From the listing below, return every line with the string "computer" in it.

··········

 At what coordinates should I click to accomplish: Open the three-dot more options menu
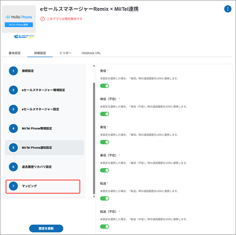point(227,9)
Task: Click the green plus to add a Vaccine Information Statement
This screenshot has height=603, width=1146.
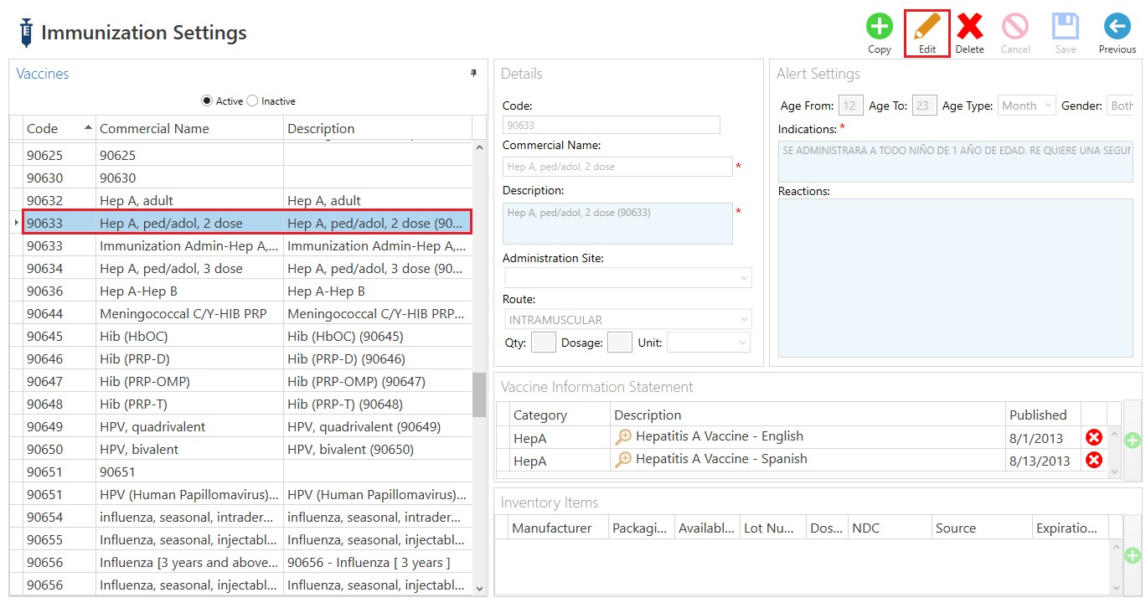Action: [1132, 439]
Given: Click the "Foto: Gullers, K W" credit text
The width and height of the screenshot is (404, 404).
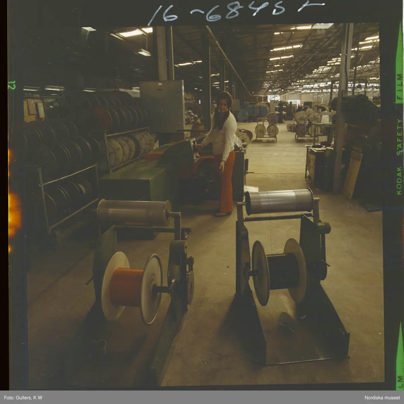Looking at the screenshot, I should (23, 398).
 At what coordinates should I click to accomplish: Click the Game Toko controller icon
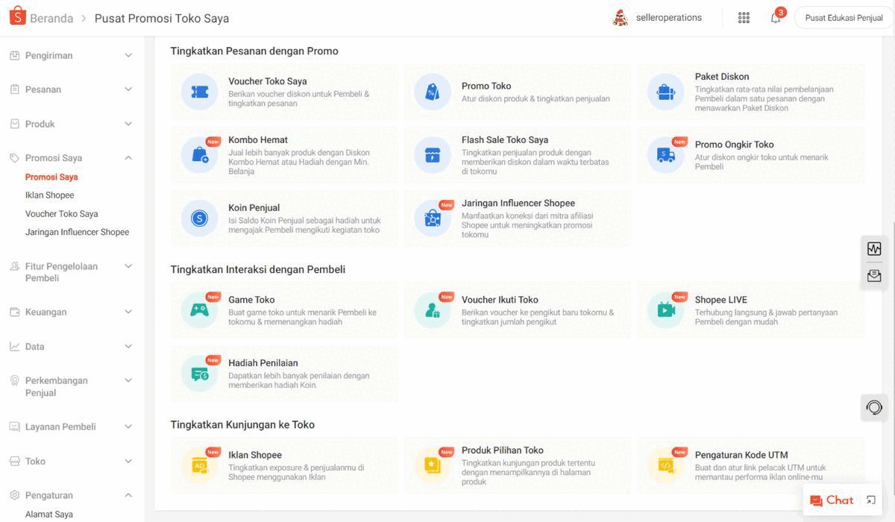[199, 310]
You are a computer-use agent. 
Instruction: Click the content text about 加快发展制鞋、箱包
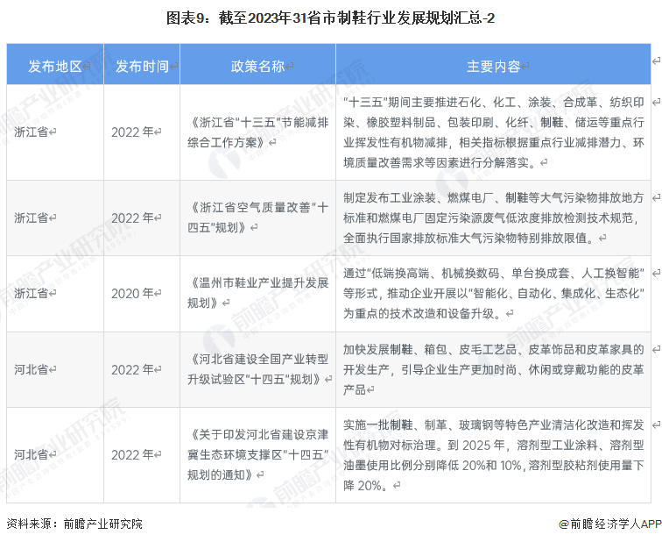pos(493,368)
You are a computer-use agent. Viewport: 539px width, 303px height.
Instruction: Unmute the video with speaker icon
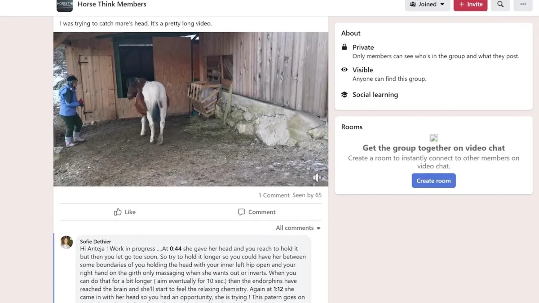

··········

> THE ANSWER
You are a computer-use agent. 
You are a computer-use agent. Viewport: 539px width, 303px height.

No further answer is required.